# [Study text]
------------------------------------

Global Health News This Week

Richard Holbrooke, an American diplomat who worked for peace in Bosnia, Iraq, Afghanistan and the founding President of the Global Business Coalition against AIDS, passed away on Monday due to complications in surgery.

The State Department has launched the Foreign Assistance Dashboard (v. 1.0), which allows visitors to see how the government’s foreign aid money is being spent. The website is still in its beginning stages and there is a lot that has not yet been published, but it is a step in the right direction. In related government news, Secretary Clinton announced the full release of the first QDDR on Wednesday.

The Gates’ seem to be establishing themselves as the new “Big Brother” of global health, which makes some journalists uncomfortable – most recently with regard to ABC’s new “Be the Change” global health series. The Gates Foundation (along with the WHO, UNICEF, and NIAID) has also recently announced the “Global Vaccine Action Plan,” following the Gates’ call this past January to make the next ten years the “Decade of Vaccines.” They also provided funding for the development of a new polio vaccine developed by researchers at the University of Leeds.

The Canada-based organization Aids-Free World is accusing the UN of endangering women and children in their push to reduce mother-to-child transmission of HIV.

------------------------------------

# [Input data]

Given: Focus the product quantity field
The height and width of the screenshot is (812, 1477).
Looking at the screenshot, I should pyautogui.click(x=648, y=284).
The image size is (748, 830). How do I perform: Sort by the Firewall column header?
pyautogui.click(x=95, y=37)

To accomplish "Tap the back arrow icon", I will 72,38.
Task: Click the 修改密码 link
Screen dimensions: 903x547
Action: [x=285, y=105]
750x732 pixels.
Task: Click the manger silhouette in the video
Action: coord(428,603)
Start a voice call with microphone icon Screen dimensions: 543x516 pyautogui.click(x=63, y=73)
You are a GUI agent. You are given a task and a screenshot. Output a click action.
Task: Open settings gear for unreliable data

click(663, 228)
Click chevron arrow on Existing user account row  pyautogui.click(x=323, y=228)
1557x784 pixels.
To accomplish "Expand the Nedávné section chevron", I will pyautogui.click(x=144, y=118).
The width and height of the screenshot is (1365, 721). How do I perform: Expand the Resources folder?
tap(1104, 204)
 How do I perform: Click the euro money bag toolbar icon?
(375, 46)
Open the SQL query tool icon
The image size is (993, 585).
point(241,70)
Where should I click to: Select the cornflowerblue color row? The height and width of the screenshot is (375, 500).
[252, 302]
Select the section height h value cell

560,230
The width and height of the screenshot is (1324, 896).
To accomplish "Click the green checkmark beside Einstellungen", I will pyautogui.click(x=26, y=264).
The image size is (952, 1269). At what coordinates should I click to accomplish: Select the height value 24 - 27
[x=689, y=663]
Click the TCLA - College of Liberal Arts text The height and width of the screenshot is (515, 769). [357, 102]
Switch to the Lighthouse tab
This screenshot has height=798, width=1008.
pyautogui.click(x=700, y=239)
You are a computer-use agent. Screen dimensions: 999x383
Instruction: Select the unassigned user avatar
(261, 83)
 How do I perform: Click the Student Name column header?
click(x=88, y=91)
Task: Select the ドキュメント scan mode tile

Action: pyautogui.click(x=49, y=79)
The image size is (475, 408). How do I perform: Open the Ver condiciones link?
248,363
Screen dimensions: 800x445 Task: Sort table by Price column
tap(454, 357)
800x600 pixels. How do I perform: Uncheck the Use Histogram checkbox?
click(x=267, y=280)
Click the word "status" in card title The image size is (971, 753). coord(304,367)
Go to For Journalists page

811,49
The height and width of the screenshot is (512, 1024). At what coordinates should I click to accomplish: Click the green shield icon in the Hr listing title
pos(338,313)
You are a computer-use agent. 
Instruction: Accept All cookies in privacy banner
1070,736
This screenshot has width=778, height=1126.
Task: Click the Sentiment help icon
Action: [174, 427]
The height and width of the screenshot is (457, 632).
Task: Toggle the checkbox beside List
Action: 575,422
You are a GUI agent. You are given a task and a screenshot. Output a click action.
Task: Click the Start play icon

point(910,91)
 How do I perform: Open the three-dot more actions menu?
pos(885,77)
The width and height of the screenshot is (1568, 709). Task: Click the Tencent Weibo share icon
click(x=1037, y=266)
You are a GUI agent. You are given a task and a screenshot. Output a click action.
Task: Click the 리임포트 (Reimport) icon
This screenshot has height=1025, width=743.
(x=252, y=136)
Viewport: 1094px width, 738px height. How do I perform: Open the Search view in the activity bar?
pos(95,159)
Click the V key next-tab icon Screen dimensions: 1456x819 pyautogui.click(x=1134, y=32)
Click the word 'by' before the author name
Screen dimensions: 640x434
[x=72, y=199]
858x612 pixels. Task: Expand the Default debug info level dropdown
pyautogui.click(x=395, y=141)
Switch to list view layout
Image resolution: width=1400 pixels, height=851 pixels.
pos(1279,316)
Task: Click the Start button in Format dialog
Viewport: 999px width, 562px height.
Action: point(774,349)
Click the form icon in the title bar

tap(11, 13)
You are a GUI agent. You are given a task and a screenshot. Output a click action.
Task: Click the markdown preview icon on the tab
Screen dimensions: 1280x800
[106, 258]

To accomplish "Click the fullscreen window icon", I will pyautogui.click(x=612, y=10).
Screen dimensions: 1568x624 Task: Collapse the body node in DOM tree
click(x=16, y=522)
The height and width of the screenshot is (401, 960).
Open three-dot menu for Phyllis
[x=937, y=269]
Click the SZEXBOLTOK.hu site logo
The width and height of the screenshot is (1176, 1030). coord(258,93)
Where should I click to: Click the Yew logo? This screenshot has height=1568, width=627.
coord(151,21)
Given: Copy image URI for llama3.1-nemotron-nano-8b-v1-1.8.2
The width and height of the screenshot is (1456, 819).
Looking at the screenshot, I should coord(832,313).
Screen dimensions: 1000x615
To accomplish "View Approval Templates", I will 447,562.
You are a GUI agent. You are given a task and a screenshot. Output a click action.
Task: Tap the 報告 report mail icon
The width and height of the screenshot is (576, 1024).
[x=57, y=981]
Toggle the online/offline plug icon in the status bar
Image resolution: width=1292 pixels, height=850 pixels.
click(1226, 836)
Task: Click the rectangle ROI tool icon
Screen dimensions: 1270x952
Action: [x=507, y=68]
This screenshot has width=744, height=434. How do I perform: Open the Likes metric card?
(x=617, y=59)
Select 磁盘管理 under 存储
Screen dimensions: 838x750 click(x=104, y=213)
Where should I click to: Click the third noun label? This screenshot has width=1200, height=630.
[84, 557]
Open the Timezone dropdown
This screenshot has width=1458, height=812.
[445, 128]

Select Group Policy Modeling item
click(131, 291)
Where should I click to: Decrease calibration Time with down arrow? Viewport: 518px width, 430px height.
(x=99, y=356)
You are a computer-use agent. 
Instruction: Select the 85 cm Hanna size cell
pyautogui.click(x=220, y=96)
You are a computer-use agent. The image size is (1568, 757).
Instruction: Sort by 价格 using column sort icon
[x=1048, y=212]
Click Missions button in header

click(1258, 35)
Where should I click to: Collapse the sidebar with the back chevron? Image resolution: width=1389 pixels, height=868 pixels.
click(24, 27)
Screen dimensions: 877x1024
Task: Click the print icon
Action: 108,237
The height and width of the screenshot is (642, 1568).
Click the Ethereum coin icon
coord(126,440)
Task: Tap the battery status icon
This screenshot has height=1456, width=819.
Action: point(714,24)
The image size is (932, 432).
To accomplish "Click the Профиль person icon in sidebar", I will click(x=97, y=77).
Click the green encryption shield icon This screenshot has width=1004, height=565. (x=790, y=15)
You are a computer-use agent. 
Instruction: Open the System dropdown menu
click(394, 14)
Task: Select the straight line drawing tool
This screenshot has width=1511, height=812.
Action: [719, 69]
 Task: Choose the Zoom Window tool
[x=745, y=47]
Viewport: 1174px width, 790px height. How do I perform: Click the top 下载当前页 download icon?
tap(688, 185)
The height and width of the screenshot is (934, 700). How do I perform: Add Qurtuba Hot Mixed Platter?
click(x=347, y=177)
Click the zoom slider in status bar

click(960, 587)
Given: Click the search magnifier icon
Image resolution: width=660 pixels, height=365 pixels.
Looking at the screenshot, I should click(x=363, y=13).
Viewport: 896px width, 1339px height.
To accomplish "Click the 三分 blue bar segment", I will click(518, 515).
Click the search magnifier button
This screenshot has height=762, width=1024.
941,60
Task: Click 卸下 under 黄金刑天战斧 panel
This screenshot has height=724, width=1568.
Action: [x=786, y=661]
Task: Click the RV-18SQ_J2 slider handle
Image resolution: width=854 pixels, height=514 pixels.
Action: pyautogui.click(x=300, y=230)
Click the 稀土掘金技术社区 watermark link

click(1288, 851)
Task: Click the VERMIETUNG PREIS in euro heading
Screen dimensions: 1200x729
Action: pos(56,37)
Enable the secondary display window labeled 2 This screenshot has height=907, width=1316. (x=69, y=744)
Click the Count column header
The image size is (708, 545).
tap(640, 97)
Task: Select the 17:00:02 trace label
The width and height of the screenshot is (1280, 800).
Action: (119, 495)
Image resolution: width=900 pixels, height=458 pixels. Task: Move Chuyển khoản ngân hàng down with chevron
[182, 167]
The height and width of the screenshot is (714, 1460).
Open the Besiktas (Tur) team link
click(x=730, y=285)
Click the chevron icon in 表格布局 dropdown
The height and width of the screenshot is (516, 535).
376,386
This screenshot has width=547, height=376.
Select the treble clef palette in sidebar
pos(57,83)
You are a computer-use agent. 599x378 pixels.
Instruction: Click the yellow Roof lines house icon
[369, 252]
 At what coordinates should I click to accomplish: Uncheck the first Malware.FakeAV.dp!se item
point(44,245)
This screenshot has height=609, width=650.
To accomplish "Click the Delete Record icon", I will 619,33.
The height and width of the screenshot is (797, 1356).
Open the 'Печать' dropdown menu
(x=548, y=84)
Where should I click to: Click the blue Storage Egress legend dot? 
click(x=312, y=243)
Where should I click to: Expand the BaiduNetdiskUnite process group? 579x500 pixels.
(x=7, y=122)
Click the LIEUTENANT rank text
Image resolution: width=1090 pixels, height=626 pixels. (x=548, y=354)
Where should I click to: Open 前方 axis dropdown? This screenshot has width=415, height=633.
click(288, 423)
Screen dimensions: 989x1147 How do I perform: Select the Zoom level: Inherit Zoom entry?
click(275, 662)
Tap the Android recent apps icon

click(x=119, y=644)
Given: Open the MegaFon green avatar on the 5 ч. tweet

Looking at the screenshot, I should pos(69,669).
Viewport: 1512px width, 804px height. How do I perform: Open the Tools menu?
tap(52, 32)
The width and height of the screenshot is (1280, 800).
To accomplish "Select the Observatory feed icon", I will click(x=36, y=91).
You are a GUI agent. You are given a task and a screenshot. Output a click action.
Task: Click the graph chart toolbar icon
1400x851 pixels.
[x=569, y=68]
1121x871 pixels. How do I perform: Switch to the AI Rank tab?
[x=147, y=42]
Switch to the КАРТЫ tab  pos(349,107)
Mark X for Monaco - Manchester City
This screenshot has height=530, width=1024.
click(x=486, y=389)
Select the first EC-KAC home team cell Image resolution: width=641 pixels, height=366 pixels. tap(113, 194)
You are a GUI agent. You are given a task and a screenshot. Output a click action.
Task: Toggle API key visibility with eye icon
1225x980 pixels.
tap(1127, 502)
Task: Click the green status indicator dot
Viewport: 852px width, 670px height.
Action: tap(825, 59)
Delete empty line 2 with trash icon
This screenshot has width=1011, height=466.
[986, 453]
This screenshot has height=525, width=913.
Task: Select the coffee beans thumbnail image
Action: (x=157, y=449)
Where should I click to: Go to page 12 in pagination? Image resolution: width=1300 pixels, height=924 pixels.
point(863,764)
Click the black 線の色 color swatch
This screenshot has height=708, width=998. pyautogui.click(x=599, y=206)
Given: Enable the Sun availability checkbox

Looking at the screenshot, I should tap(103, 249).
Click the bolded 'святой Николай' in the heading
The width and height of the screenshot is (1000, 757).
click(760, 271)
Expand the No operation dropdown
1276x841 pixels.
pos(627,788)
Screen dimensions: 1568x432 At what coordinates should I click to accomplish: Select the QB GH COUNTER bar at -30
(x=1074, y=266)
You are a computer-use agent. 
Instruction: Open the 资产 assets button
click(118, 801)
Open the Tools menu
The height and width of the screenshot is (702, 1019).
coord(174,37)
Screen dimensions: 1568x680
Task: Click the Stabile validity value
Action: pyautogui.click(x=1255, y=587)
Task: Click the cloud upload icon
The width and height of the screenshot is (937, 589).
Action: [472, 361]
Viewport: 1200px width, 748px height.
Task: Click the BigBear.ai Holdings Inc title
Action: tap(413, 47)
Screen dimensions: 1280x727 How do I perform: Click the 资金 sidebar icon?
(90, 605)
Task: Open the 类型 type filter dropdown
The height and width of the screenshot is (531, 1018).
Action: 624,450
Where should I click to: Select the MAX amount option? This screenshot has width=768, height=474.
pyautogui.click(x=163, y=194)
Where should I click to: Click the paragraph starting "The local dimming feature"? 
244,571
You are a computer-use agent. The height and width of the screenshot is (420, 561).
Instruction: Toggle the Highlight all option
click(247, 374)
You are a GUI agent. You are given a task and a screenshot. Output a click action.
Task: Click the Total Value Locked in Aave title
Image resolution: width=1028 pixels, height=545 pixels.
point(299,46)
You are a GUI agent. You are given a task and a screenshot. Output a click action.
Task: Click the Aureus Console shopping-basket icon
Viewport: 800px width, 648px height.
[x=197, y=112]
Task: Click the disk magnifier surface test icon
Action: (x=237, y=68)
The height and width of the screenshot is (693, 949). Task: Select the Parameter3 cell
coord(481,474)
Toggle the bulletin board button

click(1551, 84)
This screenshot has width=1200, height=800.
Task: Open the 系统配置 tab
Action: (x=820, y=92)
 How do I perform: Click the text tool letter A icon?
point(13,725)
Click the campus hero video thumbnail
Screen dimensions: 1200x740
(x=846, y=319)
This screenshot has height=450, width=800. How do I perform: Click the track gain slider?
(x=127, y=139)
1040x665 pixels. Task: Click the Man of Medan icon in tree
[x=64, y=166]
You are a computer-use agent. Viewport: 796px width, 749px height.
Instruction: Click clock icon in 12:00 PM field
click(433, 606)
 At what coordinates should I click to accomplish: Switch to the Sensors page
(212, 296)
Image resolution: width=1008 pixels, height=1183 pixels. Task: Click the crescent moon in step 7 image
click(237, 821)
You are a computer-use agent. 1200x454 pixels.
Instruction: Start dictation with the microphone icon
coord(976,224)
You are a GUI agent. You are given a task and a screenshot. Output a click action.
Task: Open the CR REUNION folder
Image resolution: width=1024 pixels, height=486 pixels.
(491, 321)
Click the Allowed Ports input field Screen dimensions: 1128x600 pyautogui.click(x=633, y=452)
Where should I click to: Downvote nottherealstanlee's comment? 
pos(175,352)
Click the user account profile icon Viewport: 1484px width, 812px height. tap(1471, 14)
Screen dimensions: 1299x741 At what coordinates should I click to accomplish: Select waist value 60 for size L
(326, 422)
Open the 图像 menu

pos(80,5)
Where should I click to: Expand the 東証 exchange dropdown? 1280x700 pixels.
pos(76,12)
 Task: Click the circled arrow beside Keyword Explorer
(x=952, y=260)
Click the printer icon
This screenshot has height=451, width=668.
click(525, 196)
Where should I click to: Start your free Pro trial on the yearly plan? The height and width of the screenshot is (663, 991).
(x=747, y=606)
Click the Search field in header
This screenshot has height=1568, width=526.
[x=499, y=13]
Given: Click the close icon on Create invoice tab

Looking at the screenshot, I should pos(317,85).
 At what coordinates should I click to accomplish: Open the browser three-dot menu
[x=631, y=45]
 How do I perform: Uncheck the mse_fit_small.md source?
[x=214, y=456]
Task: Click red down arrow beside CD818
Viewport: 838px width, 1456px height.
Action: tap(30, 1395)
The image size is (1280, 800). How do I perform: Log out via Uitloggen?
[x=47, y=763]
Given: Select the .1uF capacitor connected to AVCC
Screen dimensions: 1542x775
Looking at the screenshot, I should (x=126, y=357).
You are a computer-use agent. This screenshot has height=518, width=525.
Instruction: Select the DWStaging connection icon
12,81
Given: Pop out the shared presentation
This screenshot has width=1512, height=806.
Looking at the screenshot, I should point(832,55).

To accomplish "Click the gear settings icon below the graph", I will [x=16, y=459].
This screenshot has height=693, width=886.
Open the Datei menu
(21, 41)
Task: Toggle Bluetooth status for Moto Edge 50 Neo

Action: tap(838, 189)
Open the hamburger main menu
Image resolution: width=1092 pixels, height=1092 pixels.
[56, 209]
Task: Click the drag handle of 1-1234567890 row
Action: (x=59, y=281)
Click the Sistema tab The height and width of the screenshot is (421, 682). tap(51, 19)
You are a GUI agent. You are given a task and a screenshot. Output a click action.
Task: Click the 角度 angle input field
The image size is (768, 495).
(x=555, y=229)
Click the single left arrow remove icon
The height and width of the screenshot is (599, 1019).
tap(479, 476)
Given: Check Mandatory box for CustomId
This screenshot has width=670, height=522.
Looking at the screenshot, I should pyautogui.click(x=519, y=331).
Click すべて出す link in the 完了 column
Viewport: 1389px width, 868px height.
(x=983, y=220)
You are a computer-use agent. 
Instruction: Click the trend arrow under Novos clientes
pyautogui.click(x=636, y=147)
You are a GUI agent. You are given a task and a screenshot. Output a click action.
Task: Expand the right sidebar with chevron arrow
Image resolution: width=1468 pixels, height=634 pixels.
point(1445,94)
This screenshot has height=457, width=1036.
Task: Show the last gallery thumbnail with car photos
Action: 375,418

------------------------------------

# [Check your understanding]
**a.** In the global health news roundup, researchers at which university developed the new polio vaccine that the Gates Foundation helped fund?
**b.** Translate this sentence from the global health news roundup into French: "In related government news, Secretary Clinton announced the full release of the first QDDR on Wednesday."
**c.** Continue the global health news roundup from its last sentence.

# [Answers for each item]
**a.** The University of Leeds.

**b.** Dans l'actualité gouvernementale liée, la secrétaire Clinton a annoncé mercredi la publication intégrale de la première QDDR.

**c.**
Swine flu (H1N1) has reared its ugly head again in the UK, shocking doctors by its severity and spread.

An article in the Lancet revealed that TB cases have risen by 50% in London in the last ten years, making it the tuberculosis capital of Western Europe.

The WHO released its 2010 World Malaria Report this week.

Doctors in Germany claim to have cured a man of both cancer and HIV, though critics maintain that the treatment – a transplant of bone marrow and stem cells from a naturally HIV-resistant individual – is not a reasonable option for the general population.

Global Health News This Week

November 22 was Public Health Thank-You Day, and November 25 marked the International Day for the Elimination of Violence against Women.

UNAIDS released a report that said that we are finally making significant progress against the global HIV/AIDS epidemic. In related news, an international trial published in the New England Journal of Medicine showed that daily prophylaxis can prevent HIV infection in MSM.

The Bread for the World Institute released its 2011 Hunger Report, which says that global hunger is increasing as the global food crisis gets worse.

A study published in the Lancet found that the malaria death toll in India may be as much as 13 times higher than WHO estimates.

Another study published in the journal Vaccine estimated that global polio eradication could save the world $50 billion.

The strain responsible for the cholera outbreak in Haiti has been identified as one originating from southeast Asia, which has led many Haitians to blame the Nepalese UN peacekeepers and has sparked riots against the UN.